細部と全体をなんらかのやりかたで同時に書いていかないと私の場合いっこうに小説にならないのかもしれない。カフカはひたすら細部側からだけ攻めて結果的に得体のしれない全体を暗示してる、かのように見えるけど、あれだけ明晰な細部に徹せられるのは逆に全体とか世界とかのどうしようもなく重い存在感が前提になってるんだと思う。両者が作品の中で最後まで出会わずに終わる(未完だったり)というだけで。
反対側に全体がないと細部はただ横に滑ることしかできない。私には書かずに暗黙の前提としてありつづけるような全体とか世界がないので、全体とか世界にあたるものを細部を緊張させるために実際に小説に書き込む必要があると思う。


表題作だけ読んでずっと放置してた笙野頼子『レストレス・ドリーム』をたぶん十年ぶりくらいに読み始めた。自分のもともとの文章の生理みたいなのが相対的に一番近い作家の一人がたぶん笙野頼子だと思ってて、だから影響受けすぎるとまずい(中途半端に受けて最後まで受けきる体力はない)と思って避けてたのと、冒頭に書いたような小説の理想と正反対にある文体だからとにかくここからはひたすら遠ざからないとまずい、という一種のシンボルみたいに考えていた。

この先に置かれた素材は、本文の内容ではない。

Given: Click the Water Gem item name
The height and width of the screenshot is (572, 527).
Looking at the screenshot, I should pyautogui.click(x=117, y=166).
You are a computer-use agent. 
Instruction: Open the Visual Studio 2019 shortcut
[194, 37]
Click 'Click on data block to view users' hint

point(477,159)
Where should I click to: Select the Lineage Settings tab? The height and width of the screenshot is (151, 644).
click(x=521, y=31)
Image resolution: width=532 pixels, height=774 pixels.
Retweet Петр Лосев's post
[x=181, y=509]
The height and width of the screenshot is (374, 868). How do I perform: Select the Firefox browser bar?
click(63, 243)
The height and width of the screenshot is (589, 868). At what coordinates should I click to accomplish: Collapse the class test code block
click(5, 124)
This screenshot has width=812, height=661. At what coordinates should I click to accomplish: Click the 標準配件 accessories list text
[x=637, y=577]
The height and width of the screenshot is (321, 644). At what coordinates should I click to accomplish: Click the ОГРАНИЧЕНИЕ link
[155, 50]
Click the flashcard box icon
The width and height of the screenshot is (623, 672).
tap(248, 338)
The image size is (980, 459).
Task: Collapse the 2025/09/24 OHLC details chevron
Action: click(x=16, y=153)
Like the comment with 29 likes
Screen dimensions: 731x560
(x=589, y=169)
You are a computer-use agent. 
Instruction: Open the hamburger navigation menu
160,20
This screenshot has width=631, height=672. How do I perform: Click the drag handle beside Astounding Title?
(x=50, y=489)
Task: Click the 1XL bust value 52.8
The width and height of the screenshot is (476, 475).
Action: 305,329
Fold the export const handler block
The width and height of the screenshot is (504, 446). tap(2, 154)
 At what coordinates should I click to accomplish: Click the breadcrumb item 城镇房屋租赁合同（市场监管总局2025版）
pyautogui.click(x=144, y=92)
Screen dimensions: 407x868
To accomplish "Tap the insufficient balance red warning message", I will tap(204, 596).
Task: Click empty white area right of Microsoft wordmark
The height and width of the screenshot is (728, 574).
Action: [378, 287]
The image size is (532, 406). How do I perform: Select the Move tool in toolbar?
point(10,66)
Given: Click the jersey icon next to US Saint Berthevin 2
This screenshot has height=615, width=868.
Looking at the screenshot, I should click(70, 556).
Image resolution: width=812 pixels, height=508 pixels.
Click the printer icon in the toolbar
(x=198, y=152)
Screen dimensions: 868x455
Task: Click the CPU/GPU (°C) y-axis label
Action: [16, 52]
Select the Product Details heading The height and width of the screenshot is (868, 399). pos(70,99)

『レストレス・ドリーム』はいわゆる夢小説的な作品だけど、語り手の存在の一部が主人公になっているというか、夢の中で狭い視界に縛られる主人公を夢全体を見渡す視点から語り手がかたり、その両者が同一人物であるという構造のために、細部への視点と全体の視点がつねに同時に(不規則に入れ替わりながら)存在できるようになっている。
夢小説は、夢を書くには夢からすでに覚めていなければならない、という事実を隠すことで成り立つものだと思う。隠しきるにはある程度の短さで作品が終わらなければならない。
『レストレス・ドリーム』は語り手が夢の外(主人公を夢全体との関係で眺める位置)にいることをあからさまにしてるので、にもかかわらず描かれるのは主人公の見ている夢の中に限られるので、語り手は夢=世界の全体を知っているという力でこの作品の長さを支えきっている。夢=世界の批評者であり、解説者であり、予測不能な奇想が描かれそうになる細部をつねに外側から抑圧して自由にさせない視線。この力の均衡状態が維持されることで作品が成立していると感じる。
(笙野のけっして明晰でもつねに詩的に冴え渡っているわけでもない、一見とっちらかっているようにさえ見える文章が手放さない力強いドライブ感はこの力の均衡状態がもたらすのかもしれない。)


この語り手のようなものが私の小説に必要だと思う。だらしなく奇想を横滑りさせようとする細部をつねに全体側から抑圧する、しかし細部と通底している語り手。夢小説だから当然だろうけどこの語り手のありようはすごく精神分析的なものではないか。